• _The problem_
Nothing but the lines below from the one containing "Screen dimensions: 1316x923" through the one containing "Where should I" should appear in the answer, exact and without pictures.

BEGIN Provided data

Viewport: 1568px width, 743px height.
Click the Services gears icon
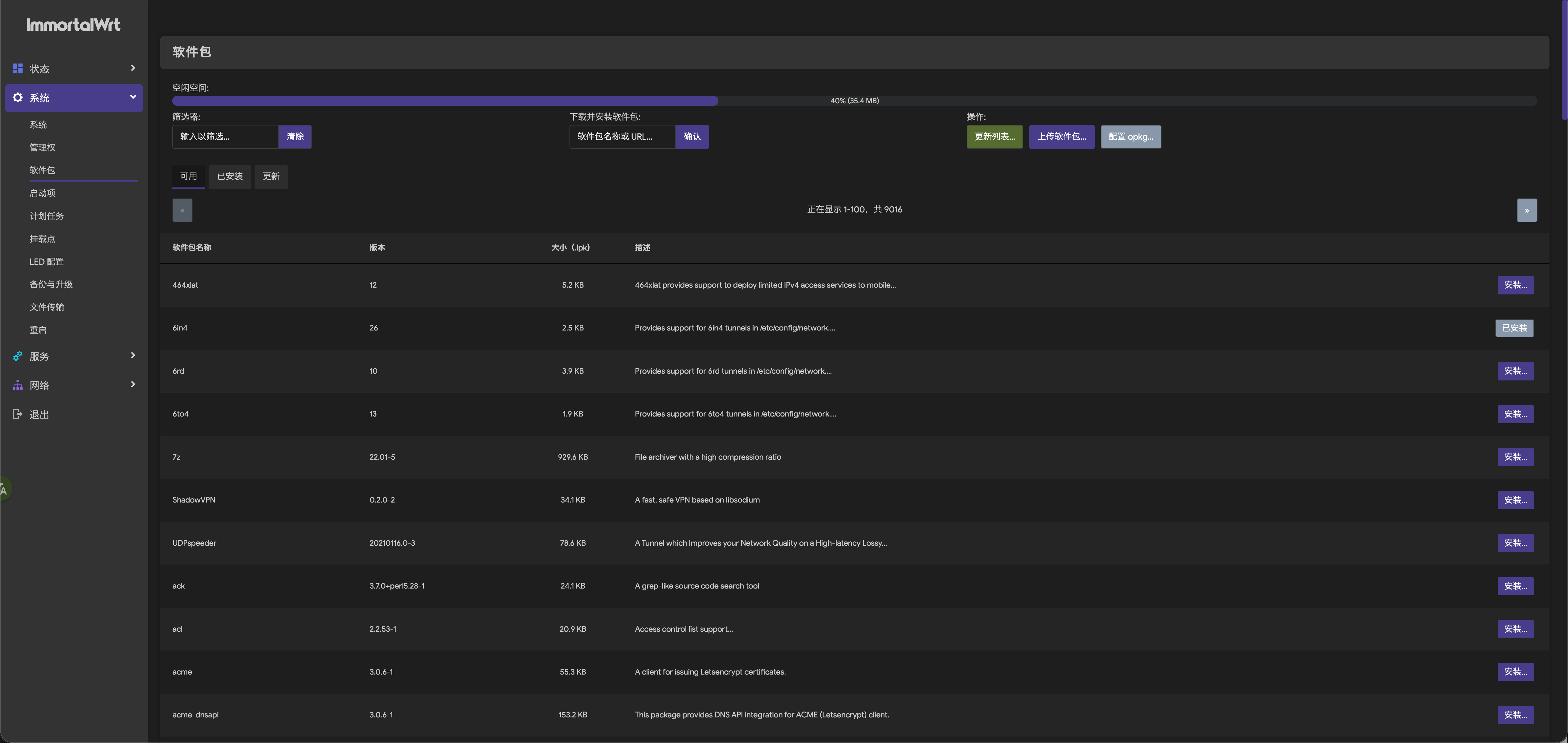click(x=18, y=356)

END Provided data
BEGIN Provided data

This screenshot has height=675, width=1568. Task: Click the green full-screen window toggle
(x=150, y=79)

END Provided data
BEGIN Provided data

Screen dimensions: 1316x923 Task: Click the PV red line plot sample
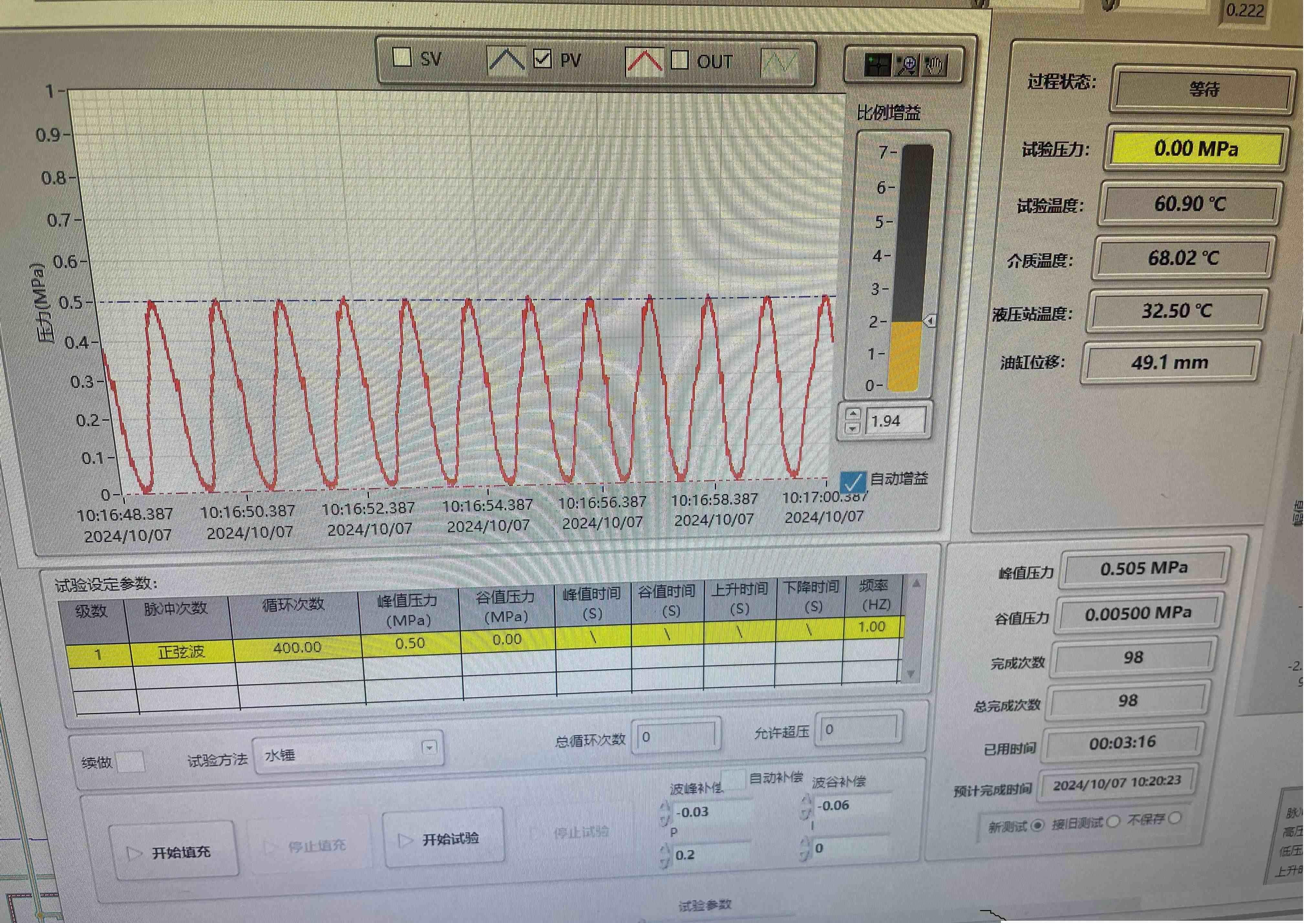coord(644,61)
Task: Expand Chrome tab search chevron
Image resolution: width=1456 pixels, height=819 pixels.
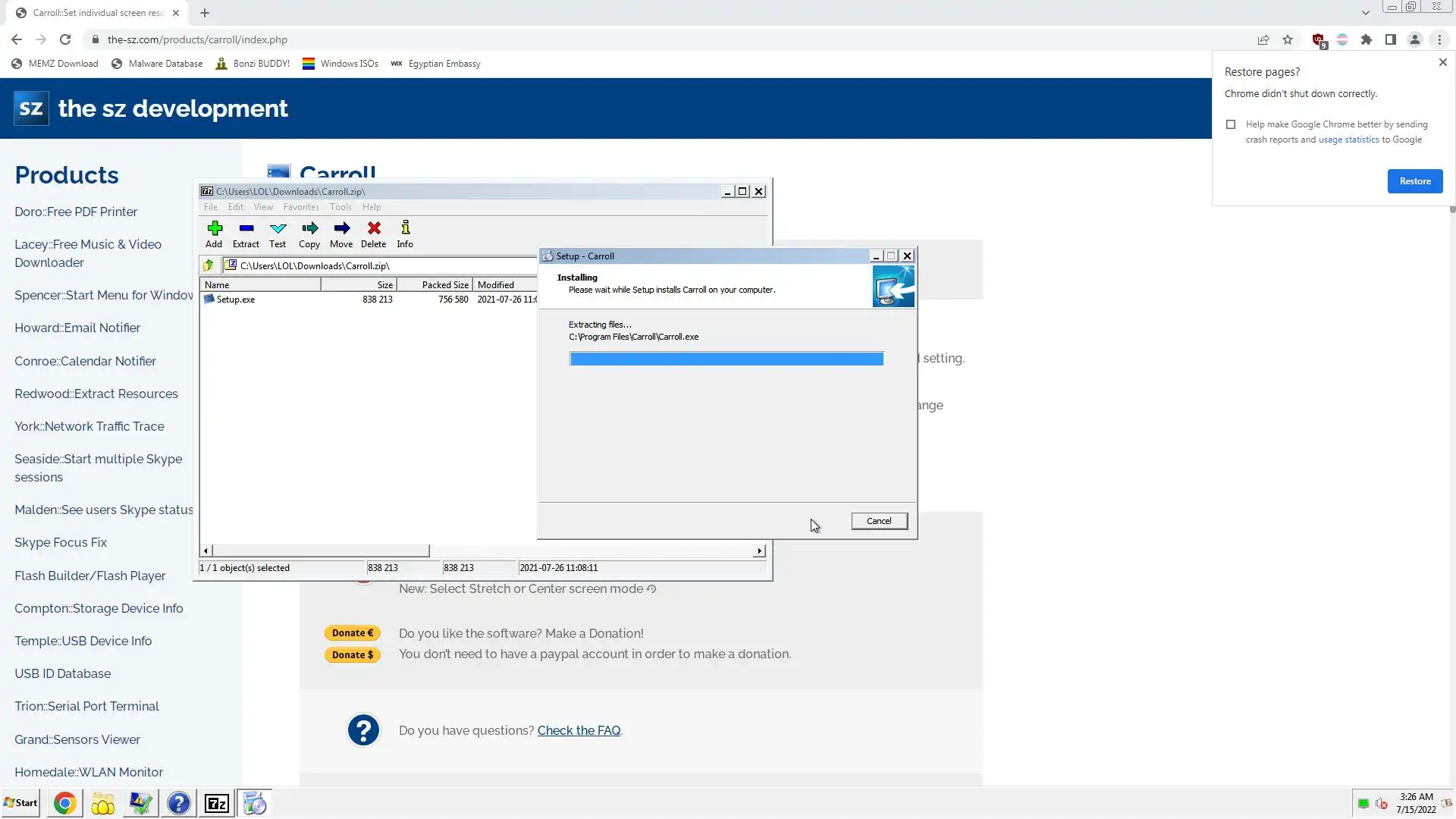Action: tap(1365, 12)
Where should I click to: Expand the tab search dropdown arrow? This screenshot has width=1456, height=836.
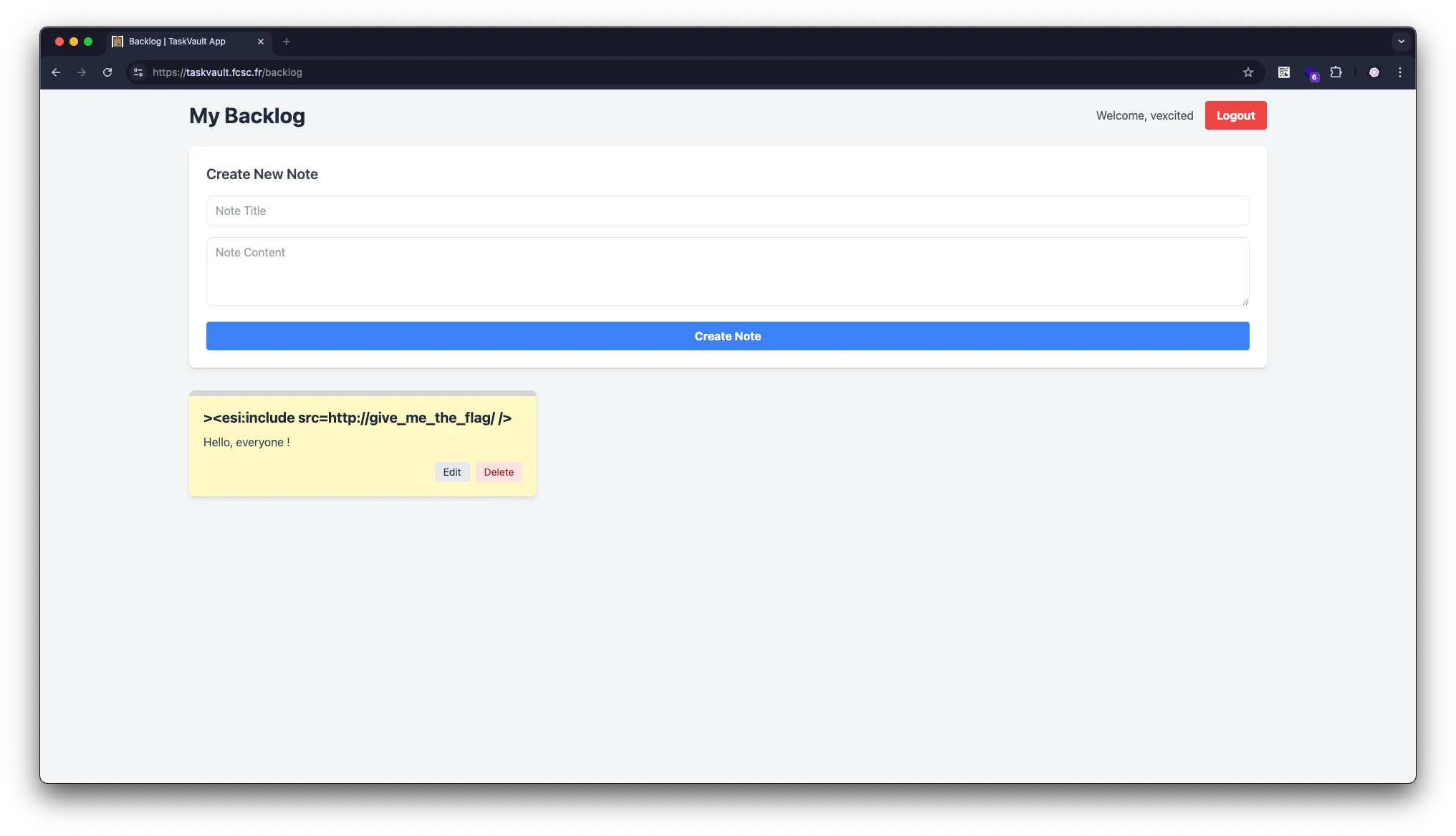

END Provided data

• _Expected answer_
Screen dimensions: 1316x923 Task: Click the PV red line plot sample
coord(644,61)
Task: Expand Chrome tab search chevron
Image resolution: width=1456 pixels, height=819 pixels.
Action: tap(1365, 12)
Where should I click to: Expand the tab search dropdown arrow? This screenshot has width=1456, height=836.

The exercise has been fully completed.